My heart sank a little with that knowledge.  I finally got what I wanted, but I wasn’t allowed to keep it.  I switched from playing the angry melody in my mind to “Hallelujah”.  I loved that song and so often I could relate to it.  I played it a few different ways before deciding I liked the more classical style in that moment.  When I finished the song, I heard someone clear their throat.  Margo shifted uncomfortably from foot to foot.  “Hi.”

“Hi?”  I raised an eyebrow.  Sarcasm came naturally whenever Margo and I would talk.

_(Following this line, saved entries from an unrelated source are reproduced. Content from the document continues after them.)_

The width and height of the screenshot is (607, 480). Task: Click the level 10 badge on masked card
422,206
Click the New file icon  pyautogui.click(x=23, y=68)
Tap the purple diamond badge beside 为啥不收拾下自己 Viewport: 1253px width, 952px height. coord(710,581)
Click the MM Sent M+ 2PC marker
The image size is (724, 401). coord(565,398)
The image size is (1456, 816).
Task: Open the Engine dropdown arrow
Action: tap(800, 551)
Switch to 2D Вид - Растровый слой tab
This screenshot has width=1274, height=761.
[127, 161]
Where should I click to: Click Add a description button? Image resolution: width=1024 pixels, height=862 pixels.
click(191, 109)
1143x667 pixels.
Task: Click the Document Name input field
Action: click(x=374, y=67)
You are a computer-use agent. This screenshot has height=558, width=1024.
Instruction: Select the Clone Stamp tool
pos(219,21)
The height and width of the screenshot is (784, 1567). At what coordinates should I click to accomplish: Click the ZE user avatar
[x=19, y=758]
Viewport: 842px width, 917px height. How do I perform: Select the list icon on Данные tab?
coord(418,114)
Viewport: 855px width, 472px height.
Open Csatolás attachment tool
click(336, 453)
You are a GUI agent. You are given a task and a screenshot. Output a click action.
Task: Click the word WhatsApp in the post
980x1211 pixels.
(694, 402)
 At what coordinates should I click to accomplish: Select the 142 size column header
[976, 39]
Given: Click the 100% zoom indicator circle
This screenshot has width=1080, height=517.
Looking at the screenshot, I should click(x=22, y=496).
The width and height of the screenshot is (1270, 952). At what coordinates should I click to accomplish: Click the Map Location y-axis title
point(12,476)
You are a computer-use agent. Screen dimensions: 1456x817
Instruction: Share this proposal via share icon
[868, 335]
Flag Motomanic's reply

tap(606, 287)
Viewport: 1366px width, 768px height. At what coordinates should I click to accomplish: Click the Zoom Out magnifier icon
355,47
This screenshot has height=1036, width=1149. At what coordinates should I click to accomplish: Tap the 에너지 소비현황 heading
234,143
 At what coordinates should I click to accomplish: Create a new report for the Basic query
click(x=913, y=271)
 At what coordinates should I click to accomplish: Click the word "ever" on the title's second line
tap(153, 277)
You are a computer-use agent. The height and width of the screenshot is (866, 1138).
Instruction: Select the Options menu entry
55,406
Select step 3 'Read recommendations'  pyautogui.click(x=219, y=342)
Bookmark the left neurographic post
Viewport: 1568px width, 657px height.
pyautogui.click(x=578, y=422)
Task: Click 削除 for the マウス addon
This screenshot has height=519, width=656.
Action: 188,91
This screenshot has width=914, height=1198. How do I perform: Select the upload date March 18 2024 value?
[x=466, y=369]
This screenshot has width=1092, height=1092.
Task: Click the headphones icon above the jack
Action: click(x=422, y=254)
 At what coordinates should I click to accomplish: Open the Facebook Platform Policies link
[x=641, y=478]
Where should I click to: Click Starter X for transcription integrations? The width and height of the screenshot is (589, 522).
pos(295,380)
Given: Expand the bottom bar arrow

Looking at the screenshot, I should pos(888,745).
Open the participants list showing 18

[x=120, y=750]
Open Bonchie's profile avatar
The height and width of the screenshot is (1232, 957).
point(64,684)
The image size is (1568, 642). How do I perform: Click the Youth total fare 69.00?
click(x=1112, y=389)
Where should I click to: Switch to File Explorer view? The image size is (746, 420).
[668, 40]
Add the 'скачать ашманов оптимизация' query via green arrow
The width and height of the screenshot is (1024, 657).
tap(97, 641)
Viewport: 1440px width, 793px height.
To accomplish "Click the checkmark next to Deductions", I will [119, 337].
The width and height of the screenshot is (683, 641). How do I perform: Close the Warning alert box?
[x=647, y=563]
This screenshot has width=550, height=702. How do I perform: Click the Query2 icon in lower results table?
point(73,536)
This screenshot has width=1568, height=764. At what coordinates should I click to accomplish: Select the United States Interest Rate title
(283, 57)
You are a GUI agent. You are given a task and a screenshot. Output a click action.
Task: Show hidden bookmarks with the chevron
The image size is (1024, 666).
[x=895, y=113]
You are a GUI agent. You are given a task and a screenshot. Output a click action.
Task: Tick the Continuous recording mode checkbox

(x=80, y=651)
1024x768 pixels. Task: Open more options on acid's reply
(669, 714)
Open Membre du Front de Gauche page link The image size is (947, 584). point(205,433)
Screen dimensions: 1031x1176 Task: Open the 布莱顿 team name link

Margo walked closer to me and my heart sped up.  “I guess, if you want, we can talk.”  She shrugged and looked at the ground.  

Well, damn.  She never did like admitting defeat.  Her discomfort amused me.  I was pretty sure that she took pride in acting like a bitch towards me, it was quite rewarding to see her sucking it up.

“I’m sorry for being rude earlier.  I actually really appreciate what you did for me.”  My jaw must have hit the floor.  An apology too?  

I decided honesty would get the best response, even though I desperately wanted to tease her.  “I was happy to help you.  Why were you acting like that?”  She had been a bitch for years, if this was the one time she was going to be civil, then I wanted answers.  

Margo bit her lip and thought for a moment.  “I wasn’t sure where your head was and it was easier to be cruel than to talk about it.”

“That explains this morning, but you’ve been a bitch for years.” I tapped a couple random keys on the piano, but I didn’t miss the glare from Margo.

“That’s pretty rude,” she spat at me.

I shrugged.  “It’s the truth.”  

Surely she knew she acted horribly.  “I was crazy about you when we were younger.”  I was all too familiar with those feelings.  I was crazy about her, too.  Her voice soothed the ache inside my chest.  “I just thought you were the greatest thing since peanut butter and jelly.  And then one day you just stopped caring about me.  And that crushed me, so I decided to hate you instead.”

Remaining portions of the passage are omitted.